Originario di Pavia (fratello del matematico/senatore Luigi Cremona (la cui prima opera Sulle tangenti sfero-coniugate, risulta essere di stringente attualità in Regione Lombardia…), Tranquillo si afferma a Milano con una sorta di manierismo impressionista (definizione usata giusto per intendersi, visto che in realtà esisteva una scuola Cremona. Emilio De Marchi, nel suo “Demetrio Pianelli”, parlando dei lussi – a credito – in casa del Lord Cosmetico cita anche un quadro: «[…] In una cornice d’oro ovale spiccava un grande ritratto ad olio di Beatrice, opera d’uno scolaro del Cremona […]». Il romanzo di De Marchi è del 1890: Cremona era quindi morto da 12 anni, ma era ancora una presenza viva e attiva in città). A dire il vero, “si afferma” non è proprio un’espressione adatta, visto che il circuito ufficiale dell’arte non lo considera. Un disinteresse, del resto, reciproco. Visto che, racconta chi lo conobbe, più che le gallerie d’arte e i musei, frequentava le osterie. Insomma, non era proprio quello che si dice un artista di successo. Soldi ne alzava pochi e quei pochi di solito finivano in un fiasco di vino o nei carissimi sigari cubani che amava. Le cose parvero svoltare nel 1874, dopo che Brera si accorse di lui e lo nominò socio onorario. Arrivò poi la nomina a direttore della scuola d’arte di Pavia. Insomma, non era più il drop out di sempre. Oltretutto nel 1877 morì il fratellastro Giuseppe, che gli lasciò una discreta eredità. Soldi destinati a dargli quella tranquillità economica inseguita per una vita. Soldi (e nuovo status) che però non riuscì mai a godersi, visto che si morì l’anno dopo, vittima della sua stessa arte.

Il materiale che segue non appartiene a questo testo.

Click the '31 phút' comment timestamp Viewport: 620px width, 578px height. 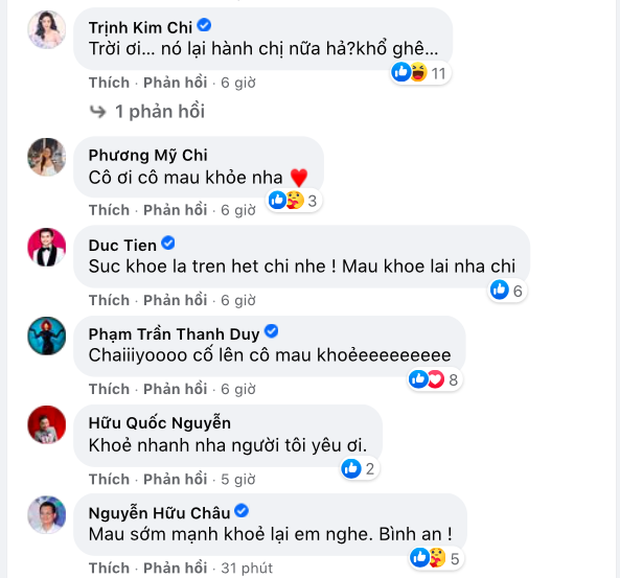coord(246,568)
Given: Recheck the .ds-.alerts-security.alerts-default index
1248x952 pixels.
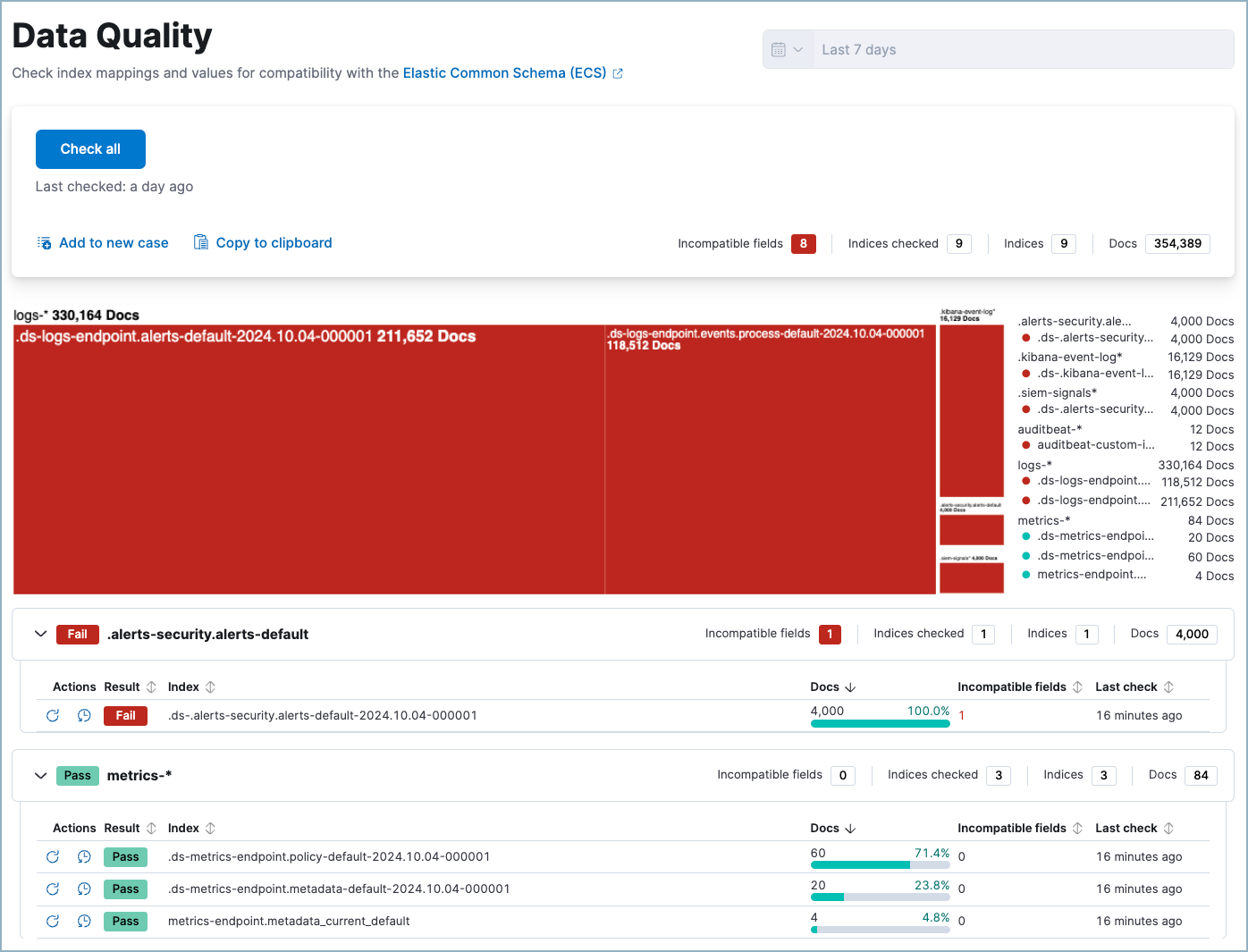Looking at the screenshot, I should (53, 715).
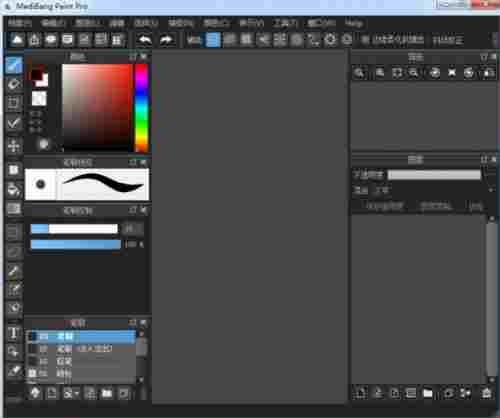
Task: Click the Redo arrow in the top toolbar
Action: pyautogui.click(x=166, y=40)
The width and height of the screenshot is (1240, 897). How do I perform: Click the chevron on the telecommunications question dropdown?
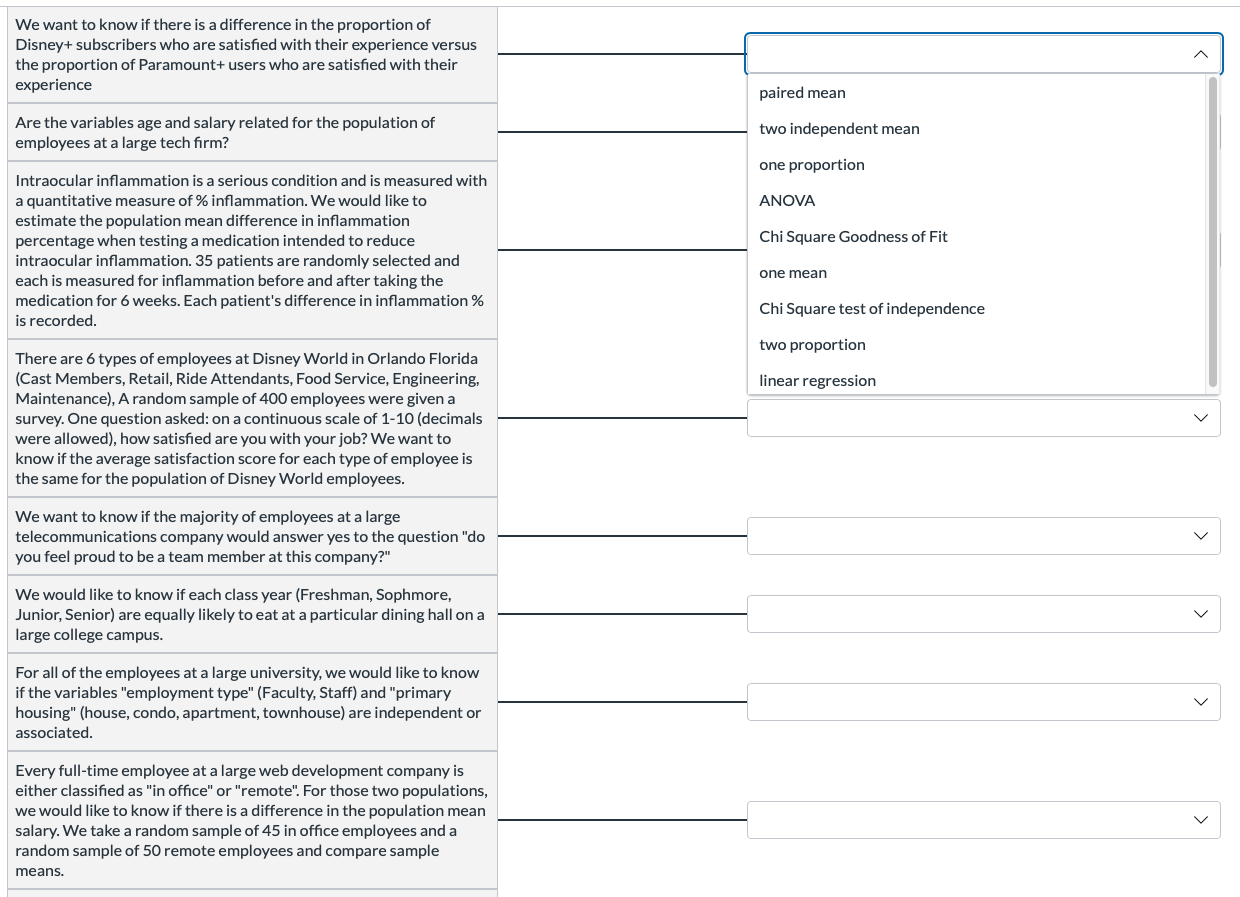coord(1200,535)
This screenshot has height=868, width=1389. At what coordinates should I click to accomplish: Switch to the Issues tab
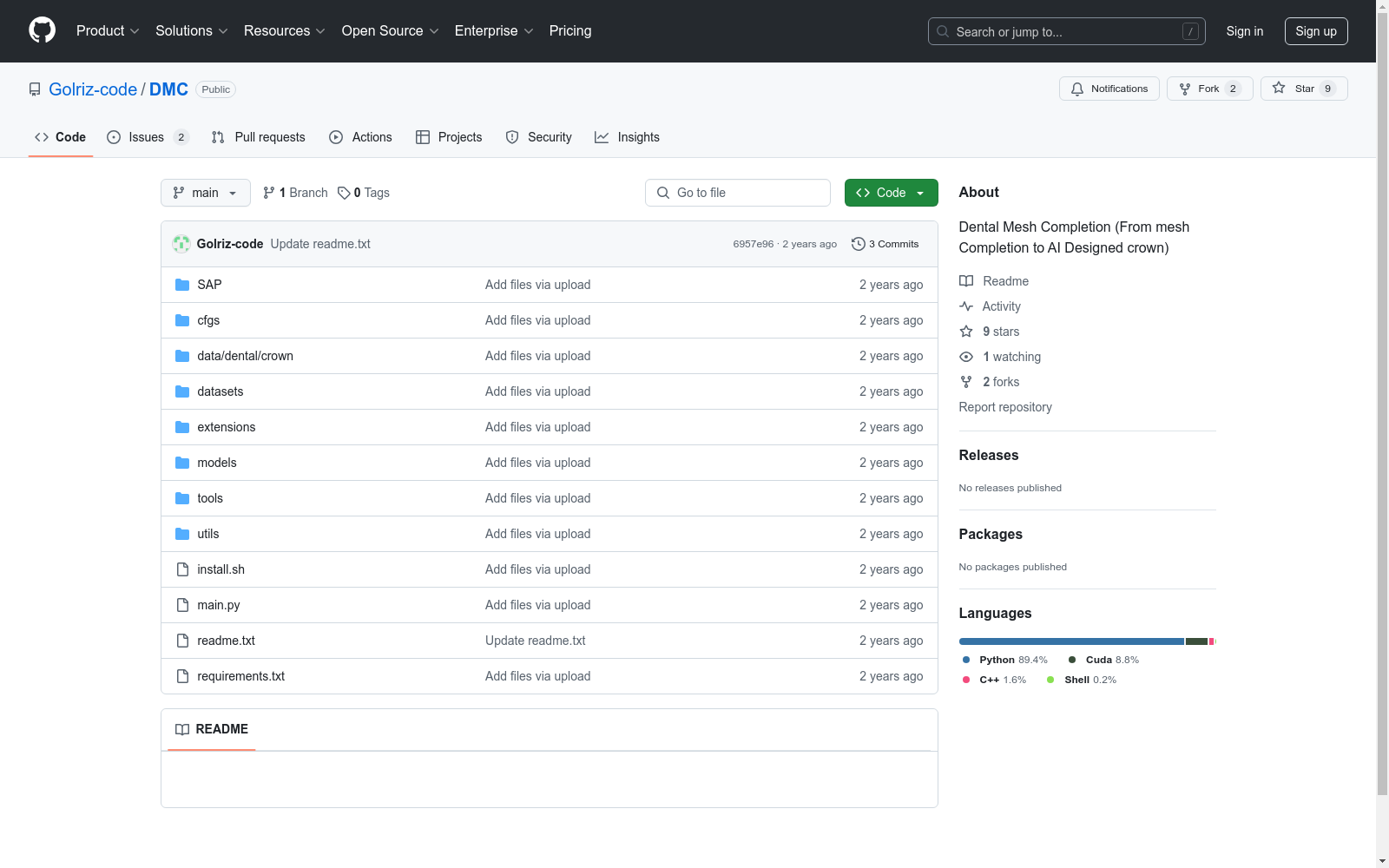[x=147, y=137]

Bianco assassino. Come si vede dai due quadri qui sopra, Tranquillo era una specie di virtuoso della biacca. Quella luce così vaporosa, da sogno appena svanito, la otteneva proprio grazie all’utilizzo del bianco. E a un trucco. Molto poco accademico. Lo stendeva con le dita. Adesso per fare il bianco si utilizza il biossido di titanio, purtroppo per Tranquillo invece, fino all’inizio del 900 si utilizzava il carbonato basico di piombo, una sostanza tossica ora fuorilegge. Il contatto diretto prolungato con questa sostanza lo fece ammalare di saturnismo (una singolare malattia professionale che accomuna pittori – Goya e Van Gogh, per fare due esempi – e benzinai).  Fu proprio durante un attacco dovuto alla malattia che morì il 10 giugno del 1878: aveva da poco finito la sua opera più celebre, L’edera, in cui il bianco (assassino) è il grande protagonista.